BEGIN SUPPLIED TEXT
I’m sorry, but it’s my typical first question, how old are you both?

Trish:

70

Howard:

70

How old were you when you became a Christian?

Trish:

21

Howard:

8

How long have you been active Christians?

Trish:

I was baptised in the Holy Spirit (the moment in your life when the Holy Spirit enters you) when I was 21, at my conversion.

Howard:

I’ve always been encouraged to be an active Christian. I grew up marching with the Salvation Army. However, it was when I was 21 when I hyper activity really started, life became multicolour out of black and white, 3d out of 2d (basically, things became fresh and invigorating).

What do you do a day-to-day basis?

Trish & Howard:

We read daily light, pray and fellowship. We have a ministry with looking after the grandchildren and are active members of Harbour.

Trish:

I visit a lady called Bobby.
END SUPPLIED TEXT
BEGIN DATA LINES
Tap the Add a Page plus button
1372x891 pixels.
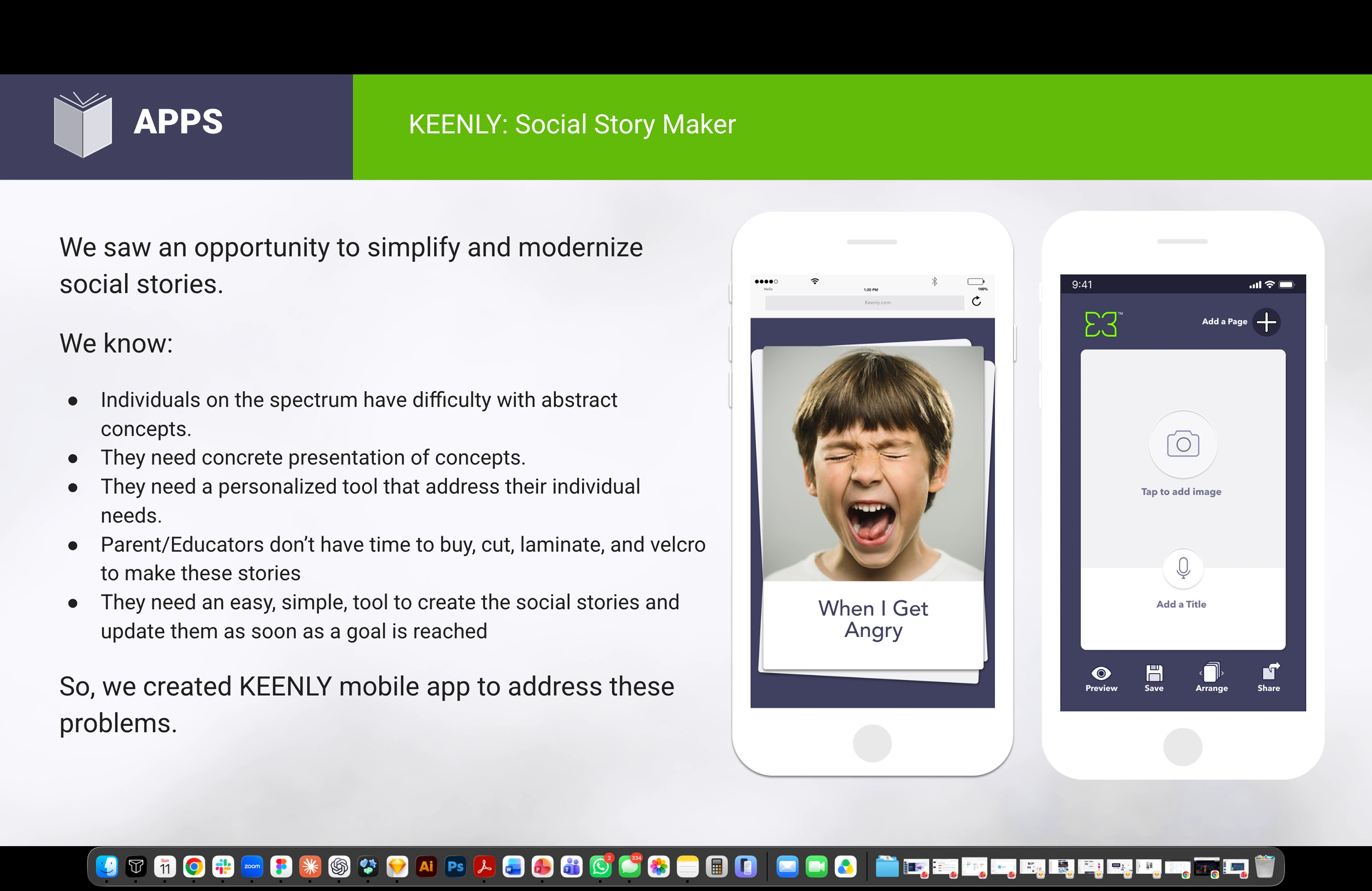(x=1266, y=322)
END DATA LINES
Answer the following from the interview with Trish and Howard.
1. At what age did Howard become a Christian?
2. With which organization did Howard march while growing up?
3. What is the name of the lady Trish visits?

ANSWER TO THIS TASK »
1. 8
2. The Salvation Army
3. Bobby